Gliomas are the least common congenital midline mass.28 35 The male-to-female ratio is 3:2 with no familial predisposition.21 36 Despite their name, these lesions do not represent true neoplasms and are sometimes referred to as encephalomas, nasal cerebral heterotopias, or neuroglial heterotopias. They resemble encephaloceles histologically, but occasionally contain focal areas of calcification.37 Their embryologic origin is also similar to encephaloceles, except that they lack an intracranial connection in 70% of cases.16

They are classified into three categories based on location: intranasal (30%), extranasal (60%), and combined (10%).38 Rarely, they may advance into the orbit, frontal sinus, oral cavity, or nasopharynx.21 Intranasal gliomas present as a pale mass in the nasal cavity with protuberance from the nostril. The base most often originates from the lateral wall near the middle turbinate and occasionally from the nasal septum. Extranasal gliomas, on the other hand, present as firm, noncompressible, smooth masses that appear anywhere from the nasal tip to the nasal glabella. At times, skin telangiectasias overlie the surface of the mass.39 The nasal bridge may appear widened and the eyes wide-set.21 Gliomas do not exhibit pulsation or expansion with crying, coughing, or straining. The Furstenberg test is negative. Complications include nasal obstruction, infection, and deformation of the nose.21

Gliomas may be diagnosed prenatally via fetal ultrasound or MRI.34 After birth, CT and MRI studies may be used to differentiate gliomas from other congenital midline masses. The lesion is isoattenuating on CT and can be differentiated from encephaloceles through CT with contrast, as the absence of contrast flow into the nasal mass excludes the possibility of a connection with the subarachnoid space.30 On MRI, gliomas are isointense to hypointense relative to gray matter with T1-weighted images, hyperintense on T2-weighted imaging, and nonenhancing to slightly enhancing with contrast.16 29 31 There is an absence of extracranial continuity of CSF flow.40

Surgical management is initiated as early as possible to minimize the chances of complications.
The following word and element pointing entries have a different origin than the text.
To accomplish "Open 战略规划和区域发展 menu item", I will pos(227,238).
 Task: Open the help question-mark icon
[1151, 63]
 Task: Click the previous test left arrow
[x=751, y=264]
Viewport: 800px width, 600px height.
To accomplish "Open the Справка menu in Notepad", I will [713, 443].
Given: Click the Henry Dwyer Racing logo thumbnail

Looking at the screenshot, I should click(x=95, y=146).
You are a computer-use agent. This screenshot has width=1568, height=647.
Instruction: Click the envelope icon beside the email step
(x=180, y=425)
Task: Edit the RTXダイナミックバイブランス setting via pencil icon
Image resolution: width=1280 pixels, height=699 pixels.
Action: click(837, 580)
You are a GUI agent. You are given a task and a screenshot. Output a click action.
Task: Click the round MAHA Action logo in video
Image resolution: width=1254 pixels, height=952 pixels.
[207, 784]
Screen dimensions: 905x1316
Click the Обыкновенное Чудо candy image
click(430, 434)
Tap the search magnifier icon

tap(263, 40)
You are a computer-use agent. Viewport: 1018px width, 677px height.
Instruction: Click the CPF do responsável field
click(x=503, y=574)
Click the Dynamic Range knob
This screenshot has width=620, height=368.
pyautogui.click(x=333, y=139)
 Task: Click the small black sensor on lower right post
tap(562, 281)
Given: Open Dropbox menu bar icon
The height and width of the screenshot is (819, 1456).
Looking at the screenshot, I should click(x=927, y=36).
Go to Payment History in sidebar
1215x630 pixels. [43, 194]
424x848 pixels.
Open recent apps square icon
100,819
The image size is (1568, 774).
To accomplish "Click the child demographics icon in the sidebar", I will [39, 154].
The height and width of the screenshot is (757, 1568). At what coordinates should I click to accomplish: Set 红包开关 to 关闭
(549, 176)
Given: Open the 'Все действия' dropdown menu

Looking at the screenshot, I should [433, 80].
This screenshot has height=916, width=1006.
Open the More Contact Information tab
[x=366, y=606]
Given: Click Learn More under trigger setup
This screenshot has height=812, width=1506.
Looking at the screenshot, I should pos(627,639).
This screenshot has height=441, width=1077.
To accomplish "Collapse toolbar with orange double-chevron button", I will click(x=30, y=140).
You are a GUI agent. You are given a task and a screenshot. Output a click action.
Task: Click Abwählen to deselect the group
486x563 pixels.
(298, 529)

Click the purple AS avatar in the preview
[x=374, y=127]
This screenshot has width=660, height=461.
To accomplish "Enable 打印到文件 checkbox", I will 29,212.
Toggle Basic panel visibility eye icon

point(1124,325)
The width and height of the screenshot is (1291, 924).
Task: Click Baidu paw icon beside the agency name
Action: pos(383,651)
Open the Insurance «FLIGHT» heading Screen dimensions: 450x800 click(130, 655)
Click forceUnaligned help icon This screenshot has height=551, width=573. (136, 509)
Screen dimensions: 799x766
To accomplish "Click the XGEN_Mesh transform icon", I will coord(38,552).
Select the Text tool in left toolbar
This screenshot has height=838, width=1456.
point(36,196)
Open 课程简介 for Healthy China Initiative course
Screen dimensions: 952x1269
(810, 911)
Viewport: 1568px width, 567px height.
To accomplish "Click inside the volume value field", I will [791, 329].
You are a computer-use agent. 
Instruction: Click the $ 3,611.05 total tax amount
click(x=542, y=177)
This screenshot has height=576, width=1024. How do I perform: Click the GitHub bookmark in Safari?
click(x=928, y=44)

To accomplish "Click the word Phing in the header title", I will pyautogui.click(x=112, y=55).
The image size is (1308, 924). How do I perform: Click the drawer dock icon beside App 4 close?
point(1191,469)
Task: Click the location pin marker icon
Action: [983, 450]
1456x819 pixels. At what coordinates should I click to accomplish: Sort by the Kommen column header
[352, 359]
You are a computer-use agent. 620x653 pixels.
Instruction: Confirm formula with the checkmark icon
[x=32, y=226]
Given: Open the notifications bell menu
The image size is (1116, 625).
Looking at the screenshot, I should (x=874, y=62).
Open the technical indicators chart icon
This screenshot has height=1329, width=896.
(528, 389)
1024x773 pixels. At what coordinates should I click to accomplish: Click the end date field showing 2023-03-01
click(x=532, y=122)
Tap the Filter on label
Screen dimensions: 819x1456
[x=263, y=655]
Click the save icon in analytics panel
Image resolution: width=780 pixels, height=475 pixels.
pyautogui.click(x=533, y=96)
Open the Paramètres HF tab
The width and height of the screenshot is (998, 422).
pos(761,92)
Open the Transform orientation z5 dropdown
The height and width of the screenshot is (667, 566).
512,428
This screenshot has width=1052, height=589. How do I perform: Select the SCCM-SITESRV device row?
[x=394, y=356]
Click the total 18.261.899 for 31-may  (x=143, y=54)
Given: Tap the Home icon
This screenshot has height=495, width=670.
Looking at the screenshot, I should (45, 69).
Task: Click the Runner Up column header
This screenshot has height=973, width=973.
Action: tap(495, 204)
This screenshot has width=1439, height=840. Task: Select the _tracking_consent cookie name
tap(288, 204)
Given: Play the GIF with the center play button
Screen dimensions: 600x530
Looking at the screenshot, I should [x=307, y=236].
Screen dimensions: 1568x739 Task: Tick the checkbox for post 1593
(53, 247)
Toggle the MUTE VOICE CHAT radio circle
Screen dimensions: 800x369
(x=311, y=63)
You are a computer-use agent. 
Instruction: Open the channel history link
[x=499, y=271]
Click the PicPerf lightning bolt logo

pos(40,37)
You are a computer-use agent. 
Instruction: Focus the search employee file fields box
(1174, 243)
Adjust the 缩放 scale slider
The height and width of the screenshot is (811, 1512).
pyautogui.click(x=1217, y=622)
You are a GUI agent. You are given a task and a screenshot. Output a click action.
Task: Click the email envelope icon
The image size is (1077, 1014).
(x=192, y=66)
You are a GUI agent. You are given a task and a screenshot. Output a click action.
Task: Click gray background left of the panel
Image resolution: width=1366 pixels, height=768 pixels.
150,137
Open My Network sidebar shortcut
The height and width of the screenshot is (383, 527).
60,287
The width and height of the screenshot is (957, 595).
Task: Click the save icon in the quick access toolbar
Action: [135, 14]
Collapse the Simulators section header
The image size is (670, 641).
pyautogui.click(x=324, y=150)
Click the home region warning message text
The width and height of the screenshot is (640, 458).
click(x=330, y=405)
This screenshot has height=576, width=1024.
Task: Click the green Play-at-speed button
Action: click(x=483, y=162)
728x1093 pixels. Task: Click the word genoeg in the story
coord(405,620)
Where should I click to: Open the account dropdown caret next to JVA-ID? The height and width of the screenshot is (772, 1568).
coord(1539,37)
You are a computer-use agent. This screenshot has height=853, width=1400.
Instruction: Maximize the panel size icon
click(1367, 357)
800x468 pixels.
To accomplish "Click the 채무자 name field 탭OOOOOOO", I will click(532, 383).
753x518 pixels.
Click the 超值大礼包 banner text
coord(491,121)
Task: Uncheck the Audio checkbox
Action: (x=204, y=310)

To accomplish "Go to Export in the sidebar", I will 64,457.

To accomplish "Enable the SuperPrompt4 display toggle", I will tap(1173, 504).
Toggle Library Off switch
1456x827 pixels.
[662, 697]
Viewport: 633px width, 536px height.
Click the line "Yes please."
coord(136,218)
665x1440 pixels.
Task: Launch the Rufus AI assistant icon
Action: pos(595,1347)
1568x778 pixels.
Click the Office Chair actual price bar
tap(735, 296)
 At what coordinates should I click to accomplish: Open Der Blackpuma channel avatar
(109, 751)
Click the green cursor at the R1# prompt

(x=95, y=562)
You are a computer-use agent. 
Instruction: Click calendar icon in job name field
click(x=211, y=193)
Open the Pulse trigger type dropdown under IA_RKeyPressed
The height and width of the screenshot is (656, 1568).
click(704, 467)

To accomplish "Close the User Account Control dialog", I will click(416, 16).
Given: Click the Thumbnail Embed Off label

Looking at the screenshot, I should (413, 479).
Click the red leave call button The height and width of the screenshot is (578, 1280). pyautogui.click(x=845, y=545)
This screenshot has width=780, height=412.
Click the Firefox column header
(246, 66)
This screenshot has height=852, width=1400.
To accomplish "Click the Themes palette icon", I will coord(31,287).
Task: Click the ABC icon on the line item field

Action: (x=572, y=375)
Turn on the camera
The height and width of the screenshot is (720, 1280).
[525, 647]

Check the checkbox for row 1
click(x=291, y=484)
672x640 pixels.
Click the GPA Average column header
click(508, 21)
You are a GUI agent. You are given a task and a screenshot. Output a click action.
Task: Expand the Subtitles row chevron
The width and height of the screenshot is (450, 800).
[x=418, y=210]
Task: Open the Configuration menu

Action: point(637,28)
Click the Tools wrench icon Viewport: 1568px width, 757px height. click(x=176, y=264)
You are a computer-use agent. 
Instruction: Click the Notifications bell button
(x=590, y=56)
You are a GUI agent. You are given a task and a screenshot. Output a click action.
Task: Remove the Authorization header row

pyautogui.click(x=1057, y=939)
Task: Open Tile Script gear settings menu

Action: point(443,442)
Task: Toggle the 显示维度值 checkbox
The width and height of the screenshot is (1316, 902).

Techniques involving an external excision are utilized in the treatment of extranasal gliomas.21 The surgeon must remain aware that 10 to 25% of nasal gliomas may present with a fibrous stalk extending deep to the nasal bones toward the base of the skull.37 In this case, a nasal osteotomy helps improve exposure. If the initial approach fails to adequately repair the intracranial extension, a frontal craniotomy is indicated.21 A transnasal approach is recommended for the resection of intranasal gliomas, as this method allows proper exposure and complete excision while minimizing any postoperative facial or nasal deformity. In summary, many factors must be taken into account prior to determining the most appropriate surgical approach, including location and size of the mass, associated cartilage or bony deformity, and the experience of the surgeon. Furthermore, surgical treatment should accomplish three goals: complete excision of the mass, exploration of a possible stalk toward the base of the skull, and a good cosmetic outcome.21 Recurrence rates range from 4 to 10% after surgery (Fig. 2).37 41

Fig. 2.

Fig. 2

(A, B) Preoperative radiological findings (magnetic resonance imaging) of a nasal glioma. (C, D) Preoperative appearance. (E) Intraoperative removal of the sinus tract. (F) Postoperative appearance.

Conclusion

Dermoid cysts, gliomas, and encephaloceles make up congenital midline craniofacial masses. Although all three develop in a similar fashion embryologically, the presentation, diagnostic strategy, and treatment method differ for each lesion.

Financial Disclosures/Commercial Associations

Dr. Hollier is a consultant for the Stryker Corporation.